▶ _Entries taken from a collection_
══════════════════════════════

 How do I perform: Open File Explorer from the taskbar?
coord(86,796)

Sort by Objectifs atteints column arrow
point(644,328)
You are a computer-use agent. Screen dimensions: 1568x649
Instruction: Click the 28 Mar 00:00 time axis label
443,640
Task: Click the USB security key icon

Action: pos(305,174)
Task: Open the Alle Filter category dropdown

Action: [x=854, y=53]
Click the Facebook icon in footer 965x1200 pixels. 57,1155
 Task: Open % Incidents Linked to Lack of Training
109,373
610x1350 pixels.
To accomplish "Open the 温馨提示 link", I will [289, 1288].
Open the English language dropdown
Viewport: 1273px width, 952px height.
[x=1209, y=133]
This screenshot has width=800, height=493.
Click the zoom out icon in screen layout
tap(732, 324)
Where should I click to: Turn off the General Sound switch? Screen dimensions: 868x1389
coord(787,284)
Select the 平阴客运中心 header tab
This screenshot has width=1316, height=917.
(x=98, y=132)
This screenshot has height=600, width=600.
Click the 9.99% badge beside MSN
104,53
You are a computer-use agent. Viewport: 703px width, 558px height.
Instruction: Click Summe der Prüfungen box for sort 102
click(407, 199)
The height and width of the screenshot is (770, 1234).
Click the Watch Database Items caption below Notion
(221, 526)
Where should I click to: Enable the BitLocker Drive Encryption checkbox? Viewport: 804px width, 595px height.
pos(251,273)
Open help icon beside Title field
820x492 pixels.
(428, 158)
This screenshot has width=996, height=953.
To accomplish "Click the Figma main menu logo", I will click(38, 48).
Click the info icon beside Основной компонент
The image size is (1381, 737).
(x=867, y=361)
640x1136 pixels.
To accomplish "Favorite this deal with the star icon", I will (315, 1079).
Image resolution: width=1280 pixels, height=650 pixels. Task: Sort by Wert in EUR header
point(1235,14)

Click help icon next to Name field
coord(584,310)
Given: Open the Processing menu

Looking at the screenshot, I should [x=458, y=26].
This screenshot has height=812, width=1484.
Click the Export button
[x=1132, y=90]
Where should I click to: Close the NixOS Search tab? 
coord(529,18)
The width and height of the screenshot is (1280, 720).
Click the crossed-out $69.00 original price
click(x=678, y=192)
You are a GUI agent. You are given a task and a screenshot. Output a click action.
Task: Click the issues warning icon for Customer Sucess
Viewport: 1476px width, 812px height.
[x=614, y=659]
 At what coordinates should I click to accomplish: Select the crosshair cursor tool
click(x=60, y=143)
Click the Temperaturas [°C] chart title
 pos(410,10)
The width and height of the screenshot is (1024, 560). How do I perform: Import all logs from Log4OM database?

══════════════════════════════

▶ _About this exercise_
The lines from the one with "Viewport: 1476px width, 812px height." through the final line of the data are to be reproduced exactly, both included, with no other lines.

▶ _Written answer_
Viewport: 1476px width, 812px height.
[x=614, y=659]
 At what coordinates should I click to accomplish: Select the crosshair cursor tool
click(x=60, y=143)
Click the Temperaturas [°C] chart title
 pos(410,10)
The width and height of the screenshot is (1024, 560). How do I perform: Import all logs from Log4OM database?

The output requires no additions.